[Start of Attachment]

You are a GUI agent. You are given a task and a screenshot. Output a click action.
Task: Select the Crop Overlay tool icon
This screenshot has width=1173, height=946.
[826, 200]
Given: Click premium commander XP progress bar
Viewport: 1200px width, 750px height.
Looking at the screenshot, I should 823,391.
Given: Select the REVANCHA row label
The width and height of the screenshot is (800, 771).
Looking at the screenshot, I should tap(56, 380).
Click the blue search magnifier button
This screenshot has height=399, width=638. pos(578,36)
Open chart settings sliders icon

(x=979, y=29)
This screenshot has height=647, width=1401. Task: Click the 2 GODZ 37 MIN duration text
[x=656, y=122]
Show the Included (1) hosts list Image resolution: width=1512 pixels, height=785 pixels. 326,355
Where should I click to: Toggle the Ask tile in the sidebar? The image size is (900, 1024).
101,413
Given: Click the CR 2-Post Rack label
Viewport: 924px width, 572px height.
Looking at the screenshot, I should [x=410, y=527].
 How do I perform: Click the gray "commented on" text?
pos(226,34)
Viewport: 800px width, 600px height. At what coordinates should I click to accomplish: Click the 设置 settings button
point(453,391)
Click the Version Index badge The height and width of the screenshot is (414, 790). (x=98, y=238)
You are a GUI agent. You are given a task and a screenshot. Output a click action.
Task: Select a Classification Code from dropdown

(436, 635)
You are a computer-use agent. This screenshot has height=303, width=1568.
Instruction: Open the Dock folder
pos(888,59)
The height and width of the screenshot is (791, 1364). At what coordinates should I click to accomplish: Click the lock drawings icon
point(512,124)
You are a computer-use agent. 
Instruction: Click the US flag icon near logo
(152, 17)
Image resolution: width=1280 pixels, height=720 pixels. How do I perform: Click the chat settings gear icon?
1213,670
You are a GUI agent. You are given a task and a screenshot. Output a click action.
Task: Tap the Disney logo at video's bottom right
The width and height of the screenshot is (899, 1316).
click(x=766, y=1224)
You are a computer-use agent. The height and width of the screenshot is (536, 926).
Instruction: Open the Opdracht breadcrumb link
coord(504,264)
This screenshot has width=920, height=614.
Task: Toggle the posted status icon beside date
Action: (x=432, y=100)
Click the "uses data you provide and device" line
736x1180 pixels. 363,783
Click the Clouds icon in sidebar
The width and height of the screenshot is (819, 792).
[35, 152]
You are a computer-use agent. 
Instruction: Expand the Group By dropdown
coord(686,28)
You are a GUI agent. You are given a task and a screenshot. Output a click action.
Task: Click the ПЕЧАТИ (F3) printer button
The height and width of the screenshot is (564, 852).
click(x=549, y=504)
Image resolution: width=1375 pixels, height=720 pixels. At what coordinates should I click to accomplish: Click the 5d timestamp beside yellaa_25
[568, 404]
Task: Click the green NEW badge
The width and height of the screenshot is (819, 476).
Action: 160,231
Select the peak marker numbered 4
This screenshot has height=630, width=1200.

[End of Attachment]

**PROBLEM REQUIREMENTS:** Transcribe the data above exactly as it reads.

**WRITTEN REPLY:**
You are a GUI agent. You are given a task and a screenshot. Output a click action.
Task: Select the Crop Overlay tool icon
This screenshot has width=1173, height=946.
[826, 200]
Given: Click premium commander XP progress bar
Viewport: 1200px width, 750px height.
Looking at the screenshot, I should 823,391.
Given: Select the REVANCHA row label
The width and height of the screenshot is (800, 771).
Looking at the screenshot, I should tap(56, 380).
Click the blue search magnifier button
This screenshot has height=399, width=638. pos(578,36)
Open chart settings sliders icon

(x=979, y=29)
This screenshot has height=647, width=1401. Task: Click the 2 GODZ 37 MIN duration text
[x=656, y=122]
Show the Included (1) hosts list Image resolution: width=1512 pixels, height=785 pixels. 326,355
Where should I click to: Toggle the Ask tile in the sidebar? The image size is (900, 1024).
101,413
Given: Click the CR 2-Post Rack label
Viewport: 924px width, 572px height.
Looking at the screenshot, I should [x=410, y=527].
 How do I perform: Click the gray "commented on" text?
pos(226,34)
Viewport: 800px width, 600px height. At what coordinates should I click to accomplish: Click the 设置 settings button
point(453,391)
Click the Version Index badge The height and width of the screenshot is (414, 790). (x=98, y=238)
You are a GUI agent. You are given a task and a screenshot. Output a click action.
Task: Select a Classification Code from dropdown

(436, 635)
You are a computer-use agent. This screenshot has height=303, width=1568.
Instruction: Open the Dock folder
pos(888,59)
The height and width of the screenshot is (791, 1364). At what coordinates should I click to accomplish: Click the lock drawings icon
point(512,124)
You are a computer-use agent. 
Instruction: Click the US flag icon near logo
(152, 17)
Image resolution: width=1280 pixels, height=720 pixels. How do I perform: Click the chat settings gear icon?
1213,670
You are a GUI agent. You are given a task and a screenshot. Output a click action.
Task: Tap the Disney logo at video's bottom right
The width and height of the screenshot is (899, 1316).
click(x=766, y=1224)
You are a computer-use agent. The height and width of the screenshot is (536, 926).
Instruction: Open the Opdracht breadcrumb link
coord(504,264)
This screenshot has width=920, height=614.
Task: Toggle the posted status icon beside date
Action: (x=432, y=100)
Click the "uses data you provide and device" line
736x1180 pixels. 363,783
Click the Clouds icon in sidebar
The width and height of the screenshot is (819, 792).
[35, 152]
You are a computer-use agent. 
Instruction: Expand the Group By dropdown
coord(686,28)
You are a GUI agent. You are given a task and a screenshot. Output a click action.
Task: Click the ПЕЧАТИ (F3) printer button
The height and width of the screenshot is (564, 852).
click(x=549, y=504)
Image resolution: width=1375 pixels, height=720 pixels. At what coordinates should I click to accomplish: Click the 5d timestamp beside yellaa_25
[568, 404]
Task: Click the green NEW badge
The width and height of the screenshot is (819, 476).
Action: 160,231
Select the peak marker numbered 4
This screenshot has height=630, width=1200.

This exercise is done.